Children are such a source of joy. Every parent deep down wants to be a perfect parent sometimes with the norms of the society and sometimes setting their own rules.
parenting: himvikas.org

The experience of creating a new life is beyond any other feeling in the world. Something so very precious and truly a part of you, which has a strong resemblance too. But hey, wait a minute…! Are our children really content with the way things are, or truly speaking, are we ? I would choose to think not, or else we would not be reading about teenage gang-rapes, theft, suicides and violence. This goes to show that we, as parents, have somewhere failed down the line. In our battle to give our children the best of everything, something has terribly gone wrong.

We as parents want the child to live upto our expectations and sometimes pursue a career which we feel is right for them, or our dreams which we could not fulfill. Naturally they are nurtured with love and care, but it is unfair to expect them to let go of their dreams for us. For each person is an individual in his or her own right. We can guide them, support their decision, and be there for them when they fall. Let your child bloom like a flower and give them your love and affection like you would give water and sunshine to a plant to grow.

Agreed, peer pressure has a major role to play in the outcome. With drug abuse being a fairly common factor. Children’s value systems are all often confused, due to the television and internet boom. Every crime is hyped by the media to make the culprit look and sound like a hero. For instance, the Dhanajay Chatterji case, which was blown out of proportion. The very fact, that after committing such a gruesome crime, he lived for 13 more years and had the cheek to ask for a pardon by the Supreme Court. This was digusting. Even the process of how he was to be hanged was shown step by step on television. This incident had provoked many children to try out the hanging themselves and many of them succumbed to it and lost their lives.

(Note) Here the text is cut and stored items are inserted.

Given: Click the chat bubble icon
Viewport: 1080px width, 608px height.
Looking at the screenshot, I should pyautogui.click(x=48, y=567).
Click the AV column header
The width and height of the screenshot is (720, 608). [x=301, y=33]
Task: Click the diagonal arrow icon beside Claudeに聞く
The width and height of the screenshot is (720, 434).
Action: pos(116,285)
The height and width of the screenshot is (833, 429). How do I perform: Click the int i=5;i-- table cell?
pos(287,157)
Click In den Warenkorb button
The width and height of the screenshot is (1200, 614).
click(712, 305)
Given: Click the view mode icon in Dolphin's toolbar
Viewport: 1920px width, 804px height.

The lesser said about the MMS incident, the better. It left the whole nation shocked. Each parent thought that this could only happen to some other child, definitely not theirs. How ironic that the more we try to protect our children, the more they are exposed to it. We form a cocoon around them, thinking that nothing can harm them. But this is not so. It is actually a constant battle to protect our children and make them tough to face the world at the same time. The most precious feeling for a child is that his or her parents love each other. The security derived from this feeling is so complete.

Sure, in this day and age of single mothers and divorced spouses, things have changed. A single parent, making up for the other half, is the norm in these cases, where only some succeed. With the joint family system also diminishing and children not having their grandparents around, the child lacks the ideal requirements for growth. Children who have been left with the maids or crèches in the formative years, surely miss out a lot. Bribing them with the latest gizmos and gadgets in the later years is definitely no compensation. More than the kids, it is the parents who use these tactics to free themselves of the guilt of not being able to spend quality time with their kids.

Only a child can tell how perfect his or her parents have been… the same way how a parent can know the qualities of their child. At the end of the day, no one is perfect. The way we all know deep down, our strengths and weaknesses, the same way we are aware of our childs qualities. Because if we are not there, yes, we have definitely fallen in “The Perfect Parent Trap”.